[AVAILABLE DATA Boundary: Start]

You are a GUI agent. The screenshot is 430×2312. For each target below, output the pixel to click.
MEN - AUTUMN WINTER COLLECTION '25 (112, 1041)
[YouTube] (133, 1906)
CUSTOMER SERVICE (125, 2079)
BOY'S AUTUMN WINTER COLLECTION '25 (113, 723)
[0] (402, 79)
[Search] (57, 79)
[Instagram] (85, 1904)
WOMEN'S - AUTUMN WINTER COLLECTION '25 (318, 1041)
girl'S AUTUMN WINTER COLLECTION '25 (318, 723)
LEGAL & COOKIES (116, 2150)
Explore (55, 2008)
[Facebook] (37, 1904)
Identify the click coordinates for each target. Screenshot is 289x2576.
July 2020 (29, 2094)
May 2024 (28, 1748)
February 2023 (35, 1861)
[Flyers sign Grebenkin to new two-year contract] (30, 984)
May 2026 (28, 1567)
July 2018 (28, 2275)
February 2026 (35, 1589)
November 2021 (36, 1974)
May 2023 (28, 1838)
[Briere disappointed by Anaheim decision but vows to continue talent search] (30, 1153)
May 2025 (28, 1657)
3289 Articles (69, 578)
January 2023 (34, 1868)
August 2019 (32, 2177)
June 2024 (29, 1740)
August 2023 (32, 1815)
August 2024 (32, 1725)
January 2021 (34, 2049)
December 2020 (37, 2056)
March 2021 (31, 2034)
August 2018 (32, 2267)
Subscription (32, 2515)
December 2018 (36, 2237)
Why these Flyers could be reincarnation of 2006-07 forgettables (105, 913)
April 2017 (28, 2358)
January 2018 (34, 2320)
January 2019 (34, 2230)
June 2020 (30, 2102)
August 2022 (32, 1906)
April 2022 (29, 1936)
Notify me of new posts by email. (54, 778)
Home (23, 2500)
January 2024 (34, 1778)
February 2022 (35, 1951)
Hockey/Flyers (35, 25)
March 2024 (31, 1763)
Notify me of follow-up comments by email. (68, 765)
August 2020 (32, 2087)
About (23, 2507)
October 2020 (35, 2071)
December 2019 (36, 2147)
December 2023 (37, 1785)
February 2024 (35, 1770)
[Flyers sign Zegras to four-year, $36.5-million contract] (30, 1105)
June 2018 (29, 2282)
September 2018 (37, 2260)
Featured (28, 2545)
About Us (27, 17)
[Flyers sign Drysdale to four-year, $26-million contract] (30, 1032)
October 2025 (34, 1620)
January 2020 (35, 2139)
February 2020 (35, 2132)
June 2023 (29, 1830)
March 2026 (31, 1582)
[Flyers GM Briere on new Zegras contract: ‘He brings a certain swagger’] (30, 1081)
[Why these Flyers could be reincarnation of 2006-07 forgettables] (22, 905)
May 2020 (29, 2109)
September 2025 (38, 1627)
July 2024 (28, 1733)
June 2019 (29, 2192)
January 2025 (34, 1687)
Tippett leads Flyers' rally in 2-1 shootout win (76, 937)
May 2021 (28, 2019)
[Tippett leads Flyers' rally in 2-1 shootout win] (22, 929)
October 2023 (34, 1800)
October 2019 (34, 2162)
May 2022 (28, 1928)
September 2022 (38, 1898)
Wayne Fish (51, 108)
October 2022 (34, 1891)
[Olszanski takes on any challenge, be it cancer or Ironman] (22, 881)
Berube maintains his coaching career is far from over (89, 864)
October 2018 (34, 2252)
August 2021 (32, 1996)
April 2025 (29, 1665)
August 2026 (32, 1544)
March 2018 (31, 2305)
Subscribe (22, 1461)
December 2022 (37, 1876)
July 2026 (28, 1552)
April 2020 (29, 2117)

[AVAILABLE DATA Boundary: End]

ACTIVITY –
Once the listing above has been read, restate it exactly.

SOLUTION TO THIS TASK –
You are a GUI agent. The screenshot is 430×2312. For each target below, output the pixel to click.
MEN - AUTUMN WINTER COLLECTION '25 (112, 1041)
[YouTube] (133, 1906)
CUSTOMER SERVICE (125, 2079)
BOY'S AUTUMN WINTER COLLECTION '25 (113, 723)
[0] (402, 79)
[Search] (57, 79)
[Instagram] (85, 1904)
WOMEN'S - AUTUMN WINTER COLLECTION '25 (318, 1041)
girl'S AUTUMN WINTER COLLECTION '25 (318, 723)
LEGAL & COOKIES (116, 2150)
Explore (55, 2008)
[Facebook] (37, 1904)
Identify the click coordinates for each target. Screenshot is 289x2576.
July 2020 (29, 2094)
May 2024 (28, 1748)
February 2023 (35, 1861)
[Flyers sign Grebenkin to new two-year contract] (30, 984)
May 2026 (28, 1567)
July 2018 (28, 2275)
February 2026 (35, 1589)
November 2021 (36, 1974)
May 2023 (28, 1838)
[Briere disappointed by Anaheim decision but vows to continue talent search] (30, 1153)
May 2025 (28, 1657)
3289 Articles (69, 578)
January 2023 (34, 1868)
August 2019 (32, 2177)
June 2024 (29, 1740)
August 2023 (32, 1815)
August 2024 (32, 1725)
January 2021 (34, 2049)
December 2020 (37, 2056)
March 2021 (31, 2034)
August 2018 (32, 2267)
Subscription (32, 2515)
December 2018 (36, 2237)
Why these Flyers could be reincarnation of 2006-07 forgettables (105, 913)
April 2017 (28, 2358)
January 2018 (34, 2320)
January 2019 (34, 2230)
June 2020 (30, 2102)
August 2022 (32, 1906)
April 2022 (29, 1936)
Notify me of new posts by email. (54, 778)
Home (23, 2500)
January 2024 (34, 1778)
February 2022 (35, 1951)
Hockey/Flyers (35, 25)
March 2024 (31, 1763)
Notify me of follow-up comments by email. (68, 765)
August 2020 (32, 2087)
About (23, 2507)
October 2020 (35, 2071)
December 2019 (36, 2147)
December 2023 (37, 1785)
February 2024 (35, 1770)
[Flyers sign Zegras to four-year, $36.5-million contract] (30, 1105)
June 2018 (29, 2282)
September 2018 (37, 2260)
Featured (28, 2545)
About Us (27, 17)
[Flyers sign Drysdale to four-year, $26-million contract] (30, 1032)
October 2025 (34, 1620)
January 2020 (35, 2139)
February 2020 (35, 2132)
June 2023 (29, 1830)
March 2026 (31, 1582)
[Flyers GM Briere on new Zegras contract: ‘He brings a certain swagger’] (30, 1081)
[Why these Flyers could be reincarnation of 2006-07 forgettables] (22, 905)
May 2020 (29, 2109)
September 2025 (38, 1627)
July 2024 (28, 1733)
June 2019 (29, 2192)
January 2025 (34, 1687)
Tippett leads Flyers' rally in 2-1 shootout win (76, 937)
May 2021 (28, 2019)
[Tippett leads Flyers' rally in 2-1 shootout win] (22, 929)
October 2023 (34, 1800)
October 2019 (34, 2162)
May 2022 (28, 1928)
September 2022 (38, 1898)
Wayne Fish (51, 108)
October 2022 (34, 1891)
[Olszanski takes on any challenge, be it cancer or Ironman] (22, 881)
Berube maintains his coaching career is far from over (89, 864)
October 2018 (34, 2252)
August 2021 (32, 1996)
April 2025 (29, 1665)
August 2026 (32, 1544)
March 2018 (31, 2305)
Subscribe (22, 1461)
December 2022 (37, 1876)
July 2026 (28, 1552)
April 2020 (29, 2117)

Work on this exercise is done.